Still, I didn't miss much that night, though the more easily distracted were already drifting away from the much larger Cloud of Witness the previous July.

So I was sat glued to the television, with my collection of glued-together models, of a Saturn V, an Apollo CSM-LM combo, a separate Lunar Module and my Rand McNally Moon map. And I listened to the faceless voices, so far away, to Conrad & Bean excitedly relaying their Comm through another daring descent.

At some point, I looked around the living room and realized I was the only one awake in the house. But my Mother (who quietly shared my enthusiasm for space travel, who had turned me on to Star Trek) fought sleep and finally did slip into the room, perhaps as worried for me missing sleep than for Pete Conrad and Al Bean.

Their landing passed, and I fell asleep, knowing it would be many hours before they would disembark.

I was waiting for the television, and, for the first time, a color camera.

My Mother nudged me back awake, admonishing me to back away from the new color television around daybreak. As I rubbed my eyes, Conrad was suddenly visible in our living room coming down the ladder, upside down at first, soon rectified by Houston.

It looked a lot like Apollo 11, only this time, the scene was definitely "in color."

Color television was still "new," or "newly cheaper," finally reaching a fifty percent household saturation, essentially the same technology first publically demonstrated at the 1939 New York Worlds Fair.

The rest of the household began to gather, and my stunned father, already dressed and primed for work, changed his mind and decided to go in late, instead. He wasn't as above "all that" as he thought.

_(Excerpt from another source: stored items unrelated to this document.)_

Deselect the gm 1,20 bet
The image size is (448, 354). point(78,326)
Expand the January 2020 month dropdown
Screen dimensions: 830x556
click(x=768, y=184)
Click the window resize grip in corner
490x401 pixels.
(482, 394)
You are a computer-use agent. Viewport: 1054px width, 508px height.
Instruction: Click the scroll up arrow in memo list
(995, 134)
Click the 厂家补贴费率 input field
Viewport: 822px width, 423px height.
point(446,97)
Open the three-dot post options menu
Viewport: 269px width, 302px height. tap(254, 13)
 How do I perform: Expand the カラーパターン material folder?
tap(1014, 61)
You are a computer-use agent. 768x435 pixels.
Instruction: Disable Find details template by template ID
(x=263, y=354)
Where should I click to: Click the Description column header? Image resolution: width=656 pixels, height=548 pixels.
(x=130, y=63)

Today, you can watch it all on the Internet, if you carefully dodge the conspiracy uploads, and witness every moment of what we saw Live From The Moon during the following twenty minutes or so. The highlights of that brief, very promising but tragically brief broadcast is discussed on Wikipedia:

"When Conrad, who was somewhat shorter than Neil Armstrong, stepped onto the lunar surface, his first words were "Whoopie! Man, that may have been a small one for Neil, but that's a long one for me."[4] This was not an off-the-cuff remark: Conrad had made a $500 bet with reporter Oriana Fallaci he would say these words, after she had queried whether NASA had instructed Neil Armstrong what to say as he stepped onto the Moon. Conrad later said he was never able to collect the money.[5][6]

"To improve the quality of television pictures from the Moon, a color camera was carried on Apollo 12 (unlike the monochrome camera that was used on Apollo 11). Unfortunately, when Bean carried the camera to the place near the lunar module where it was to be set up, he inadvertently pointed it directly into the Sun, destroying the vidicon tube. Television coverage of this mission was thus terminated almost immediately."

That single broadcast would be the first and only color television coverage of a Moon landing until Apollo 14, in 1971. The hiatus, of course, was due to the Apollo 13 abort the following April.

Even then, much of the Apollo 14 excursions would happen out from the view of an improved but still imperfect live television camera. When time finally arrived for what became the final three science, or "J" missions, supplied with redundant, remote controlled cameras, mounted on lunar electric rovers, a lot of the magic was gone for the lowest common denominators in the market of mass appeal, among whom were many who would tolerate no more interruptions of their Soaps. Viet Nam was winding down, and the introspective, odd-ball Seventies were well underway.

I'm not insisting that a moment's inattention, the unintentional destruction of Apollo 12's color TV camera so early during an exceptional mission, caused the larger "Gap," the gap in lunar exploration, from Apollo 17 to Lunar Prospector, but it is certain full appreciation of the role entertainment plays in the funding of space exploration is still not fully appreciated.